Saved entries:

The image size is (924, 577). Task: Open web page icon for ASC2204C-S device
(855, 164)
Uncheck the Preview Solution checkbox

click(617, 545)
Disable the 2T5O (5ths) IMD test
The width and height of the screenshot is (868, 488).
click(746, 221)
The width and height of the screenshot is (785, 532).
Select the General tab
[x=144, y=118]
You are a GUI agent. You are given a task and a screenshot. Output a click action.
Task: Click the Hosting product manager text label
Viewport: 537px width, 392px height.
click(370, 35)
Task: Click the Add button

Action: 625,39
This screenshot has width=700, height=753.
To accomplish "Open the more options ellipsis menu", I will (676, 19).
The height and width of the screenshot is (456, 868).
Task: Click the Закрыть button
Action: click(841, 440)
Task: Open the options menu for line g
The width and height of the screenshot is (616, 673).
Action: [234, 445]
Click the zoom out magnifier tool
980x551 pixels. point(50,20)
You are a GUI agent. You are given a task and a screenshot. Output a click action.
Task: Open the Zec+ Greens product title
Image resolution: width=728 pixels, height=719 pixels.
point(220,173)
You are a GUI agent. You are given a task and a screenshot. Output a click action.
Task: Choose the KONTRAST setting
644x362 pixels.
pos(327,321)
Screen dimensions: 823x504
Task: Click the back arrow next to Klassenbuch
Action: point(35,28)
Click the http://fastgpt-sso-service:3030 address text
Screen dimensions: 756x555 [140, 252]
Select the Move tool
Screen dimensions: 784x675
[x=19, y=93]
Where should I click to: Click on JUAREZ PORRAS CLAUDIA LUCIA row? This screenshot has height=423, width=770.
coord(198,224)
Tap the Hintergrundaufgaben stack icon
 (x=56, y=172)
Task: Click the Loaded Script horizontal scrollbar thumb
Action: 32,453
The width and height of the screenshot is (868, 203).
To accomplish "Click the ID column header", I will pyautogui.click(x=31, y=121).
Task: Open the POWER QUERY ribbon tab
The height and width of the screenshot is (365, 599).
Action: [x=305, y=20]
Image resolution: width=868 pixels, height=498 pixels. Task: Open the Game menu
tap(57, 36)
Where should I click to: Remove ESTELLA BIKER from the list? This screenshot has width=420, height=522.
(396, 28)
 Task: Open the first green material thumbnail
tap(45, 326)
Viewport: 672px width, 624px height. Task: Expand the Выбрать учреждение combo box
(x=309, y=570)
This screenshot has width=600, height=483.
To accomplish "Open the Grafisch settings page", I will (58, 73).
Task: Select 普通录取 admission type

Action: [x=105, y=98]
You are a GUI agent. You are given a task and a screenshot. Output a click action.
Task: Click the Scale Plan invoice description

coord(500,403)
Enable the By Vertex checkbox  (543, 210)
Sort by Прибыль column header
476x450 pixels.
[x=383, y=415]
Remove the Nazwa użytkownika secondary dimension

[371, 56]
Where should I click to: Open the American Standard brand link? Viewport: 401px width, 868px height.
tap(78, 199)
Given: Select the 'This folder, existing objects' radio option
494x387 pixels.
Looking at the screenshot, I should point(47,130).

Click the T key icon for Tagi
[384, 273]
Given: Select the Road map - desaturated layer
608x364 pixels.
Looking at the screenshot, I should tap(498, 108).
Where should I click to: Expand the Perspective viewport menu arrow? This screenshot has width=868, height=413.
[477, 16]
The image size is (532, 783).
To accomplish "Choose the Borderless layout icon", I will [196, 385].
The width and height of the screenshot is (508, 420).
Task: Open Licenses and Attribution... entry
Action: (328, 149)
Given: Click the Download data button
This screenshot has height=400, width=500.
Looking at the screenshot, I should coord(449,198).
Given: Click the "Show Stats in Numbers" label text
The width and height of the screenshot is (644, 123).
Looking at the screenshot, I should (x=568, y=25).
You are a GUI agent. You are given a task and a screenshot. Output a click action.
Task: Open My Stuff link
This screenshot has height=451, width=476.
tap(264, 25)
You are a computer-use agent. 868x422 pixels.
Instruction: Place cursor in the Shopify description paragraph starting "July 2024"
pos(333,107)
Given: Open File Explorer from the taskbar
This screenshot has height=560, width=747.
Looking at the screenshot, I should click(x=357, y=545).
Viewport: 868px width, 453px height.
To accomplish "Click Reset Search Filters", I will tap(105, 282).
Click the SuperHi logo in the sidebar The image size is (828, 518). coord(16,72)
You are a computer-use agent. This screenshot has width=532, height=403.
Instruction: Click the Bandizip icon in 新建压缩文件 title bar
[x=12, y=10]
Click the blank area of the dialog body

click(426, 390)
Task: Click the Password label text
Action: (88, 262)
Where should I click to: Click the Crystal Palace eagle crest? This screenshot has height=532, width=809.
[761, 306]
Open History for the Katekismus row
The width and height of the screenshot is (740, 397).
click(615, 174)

## PROBLEM STATEMENT
Put down each entry again, unchanged and complete.

## TASK ANSWER
The image size is (924, 577). Task: Open web page icon for ASC2204C-S device
(855, 164)
Uncheck the Preview Solution checkbox

click(617, 545)
Disable the 2T5O (5ths) IMD test
The width and height of the screenshot is (868, 488).
click(746, 221)
The width and height of the screenshot is (785, 532).
Select the General tab
[x=144, y=118]
You are a GUI agent. You are given a task and a screenshot. Output a click action.
Task: Click the Hosting product manager text label
Viewport: 537px width, 392px height.
click(370, 35)
Task: Click the Add button

Action: 625,39
This screenshot has width=700, height=753.
To accomplish "Open the more options ellipsis menu", I will (676, 19).
The height and width of the screenshot is (456, 868).
Task: Click the Закрыть button
Action: click(841, 440)
Task: Open the options menu for line g
The width and height of the screenshot is (616, 673).
Action: [234, 445]
Click the zoom out magnifier tool
980x551 pixels. point(50,20)
You are a GUI agent. You are given a task and a screenshot. Output a click action.
Task: Open the Zec+ Greens product title
Image resolution: width=728 pixels, height=719 pixels.
point(220,173)
You are a GUI agent. You are given a task and a screenshot. Output a click action.
Task: Choose the KONTRAST setting
644x362 pixels.
pos(327,321)
Screen dimensions: 823x504
Task: Click the back arrow next to Klassenbuch
Action: point(35,28)
Click the http://fastgpt-sso-service:3030 address text
Screen dimensions: 756x555 [140, 252]
Select the Move tool
Screen dimensions: 784x675
[x=19, y=93]
Where should I click to: Click on JUAREZ PORRAS CLAUDIA LUCIA row? This screenshot has height=423, width=770.
coord(198,224)
Tap the Hintergrundaufgaben stack icon
 (x=56, y=172)
Task: Click the Loaded Script horizontal scrollbar thumb
Action: 32,453
The width and height of the screenshot is (868, 203).
To accomplish "Click the ID column header", I will pyautogui.click(x=31, y=121).
Task: Open the POWER QUERY ribbon tab
The height and width of the screenshot is (365, 599).
Action: [x=305, y=20]
Image resolution: width=868 pixels, height=498 pixels. Task: Open the Game menu
tap(57, 36)
Where should I click to: Remove ESTELLA BIKER from the list? This screenshot has width=420, height=522.
(396, 28)
 Task: Open the first green material thumbnail
tap(45, 326)
Viewport: 672px width, 624px height. Task: Expand the Выбрать учреждение combo box
(x=309, y=570)
This screenshot has width=600, height=483.
To accomplish "Open the Grafisch settings page", I will (58, 73).
Task: Select 普通录取 admission type

Action: [x=105, y=98]
You are a GUI agent. You are given a task and a screenshot. Output a click action.
Task: Click the Scale Plan invoice description

coord(500,403)
Enable the By Vertex checkbox  (543, 210)
Sort by Прибыль column header
476x450 pixels.
[x=383, y=415]
Remove the Nazwa użytkownika secondary dimension

[371, 56]
Where should I click to: Open the American Standard brand link? Viewport: 401px width, 868px height.
tap(78, 199)
Given: Select the 'This folder, existing objects' radio option
494x387 pixels.
Looking at the screenshot, I should point(47,130).

Click the T key icon for Tagi
[384, 273]
Given: Select the Road map - desaturated layer
608x364 pixels.
Looking at the screenshot, I should tap(498, 108).
Where should I click to: Expand the Perspective viewport menu arrow? This screenshot has width=868, height=413.
[477, 16]
The image size is (532, 783).
To accomplish "Choose the Borderless layout icon", I will [196, 385].
The width and height of the screenshot is (508, 420).
Task: Open Licenses and Attribution... entry
Action: (328, 149)
Given: Click the Download data button
This screenshot has height=400, width=500.
Looking at the screenshot, I should coord(449,198).
Given: Click the "Show Stats in Numbers" label text
The width and height of the screenshot is (644, 123).
Looking at the screenshot, I should (x=568, y=25).
You are a GUI agent. You are given a task and a screenshot. Output a click action.
Task: Open My Stuff link
This screenshot has height=451, width=476.
tap(264, 25)
You are a computer-use agent. 868x422 pixels.
Instruction: Place cursor in the Shopify description paragraph starting "July 2024"
pos(333,107)
Given: Open File Explorer from the taskbar
This screenshot has height=560, width=747.
Looking at the screenshot, I should click(x=357, y=545).
Viewport: 868px width, 453px height.
To accomplish "Click Reset Search Filters", I will tap(105, 282).
Click the SuperHi logo in the sidebar The image size is (828, 518). coord(16,72)
You are a computer-use agent. This screenshot has width=532, height=403.
Instruction: Click the Bandizip icon in 新建压缩文件 title bar
[x=12, y=10]
Click the blank area of the dialog body

click(426, 390)
Task: Click the Password label text
Action: (88, 262)
Where should I click to: Click the Crystal Palace eagle crest? This screenshot has height=532, width=809.
[761, 306]
Open History for the Katekismus row
The width and height of the screenshot is (740, 397).
click(615, 174)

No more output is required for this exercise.